### EXTRAIT:
##############################
Article – L’aviation hydrogène : scénario crédible ou irréaliste ?

Les investissements dans l’hydrogène se multiplient : 9mds€ en Allemagne pour accélérer la production hydrogène d’ici à 2040, 1,5mds€ en France pour livrer un prototype d’avion propulsé à l’hydrogène entre 2026 et 2028, 12mds£au Royaume-Uni pour construire un champ d’éoliennes d’une capacité de 4GW servant à la production d’hydrogène…

En résumé, l’hydrogène c’est tendance, et en particulier dans l’aviation civile où la promesse d’une aviation décarbonée en 2035 attire tous les regards. Mais, quels sont les défis à relever pour atteindre cet objectif ?

Reconcevoir et certifier les avions

Un avion propulsé à l’hydrogène requiert une refonte complète du design : nouveau fuselage, modification des moteurs, intégration de réservoirs cylindriques pour stocker l’hydrogène liquide et donc un nouveau process de certification qu’il reste encore à inventer.

Concilier zéro émissions, viabilité économique et capacité de production

On distingue 3 types d’hydrogène, classifiés en fonction de leur méthode de production :

  • L’hydrogène « Gris » : produit à partir d’énergies fossiles. Plus polluant et plus cher que le kérosène, l’hydrogène gris n’a pas d’intérêt particulier dans ce contexte.
  • L’hydrogène « Bleu » : produit grâce à la captation de carbone ou/et d’énergie nucléaire. Environ 3 fois moins polluant que le kérozène, on estime que son utilisation augmenterait le prix du billet d’avion d’environ 10%.
  • L’hydrogène « Vert » : produit par électrolyse, on estime son impact carbone 6 fois inférieur à celui du kérozène mais son impact financier sur le prix du billet est d’environ +20%.

Quel mix énergétique ?
##############################
### EXTRAIT DE DONNÉES:
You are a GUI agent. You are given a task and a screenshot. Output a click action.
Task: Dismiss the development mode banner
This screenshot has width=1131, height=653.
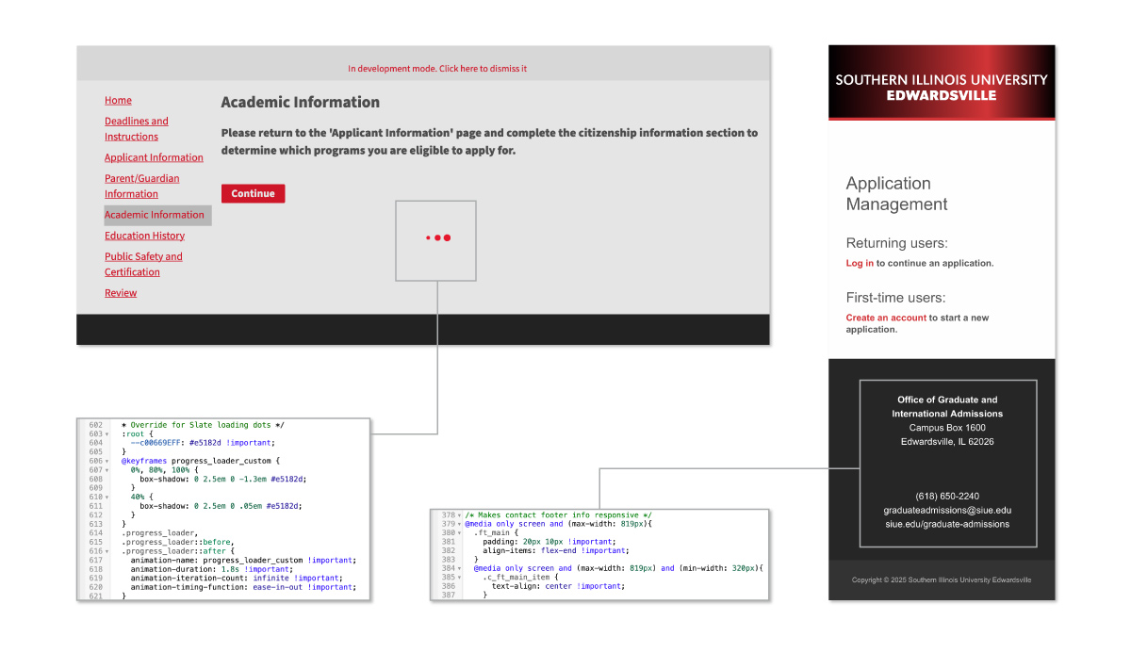(437, 69)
##############################
### À COMPLÉTER:
A. Restituez le passage de l'article sur l'aviation à hydrogène qui commence par les mots contenant « On distingue 3 » et se termine par « est d’environ +20%. ».
B. Reprenez l'article sur l'aviation à hydrogène à partir de l'endroit où il s'arrête.
Le listing est un matériau à part, sans lien avec l'article.

### RÉPONSES PAR TÂCHE:
A.
On distingue 3 types d’hydrogène, classifiés en fonction de leur méthode de production :

  • L’hydrogène « Gris » : produit à partir d’énergies fossiles. Plus polluant et plus cher que le kérosène, l’hydrogène gris n’a pas d’intérêt particulier dans ce contexte.
  • L’hydrogène « Bleu » : produit grâce à la captation de carbone ou/et d’énergie nucléaire. Environ 3 fois moins polluant que le kérozène, on estime que son utilisation augmenterait le prix du billet d’avion d’environ 10%.
  • L’hydrogène « Vert » : produit par électrolyse, on estime son impact carbone 6 fois inférieur à celui du kérozène mais son impact financier sur le prix du billet est d’environ +20%.

B.
La production d’hydrogène par électrolyse requiert une quantité importante d’électricité. Cela nécessite de nouvelles capacités de production, idéalement renouvelables. Pour illustrer l’ampleur de ce défi nous avons simulé le nombre d’éoliennes ou de réacteurs EPR que cette surcapacité représente pour alimenter deux aéroports majeurs :

En résumé, concilier hydrogène vert, viabilité économique et capacité de production semble aujourd’hui utopique à moins d’avancées majeures dans la production d’énergie.

Réinventer la supply chain

L’objectif d’une aviation décarbonée d’ici à 2035 soulève un autre défi de taille : 40 000 aéroports doivent subir une refonte majeure de leurs infrastructures tout en conservant une double capacité pendant une période de transition de 30 ans.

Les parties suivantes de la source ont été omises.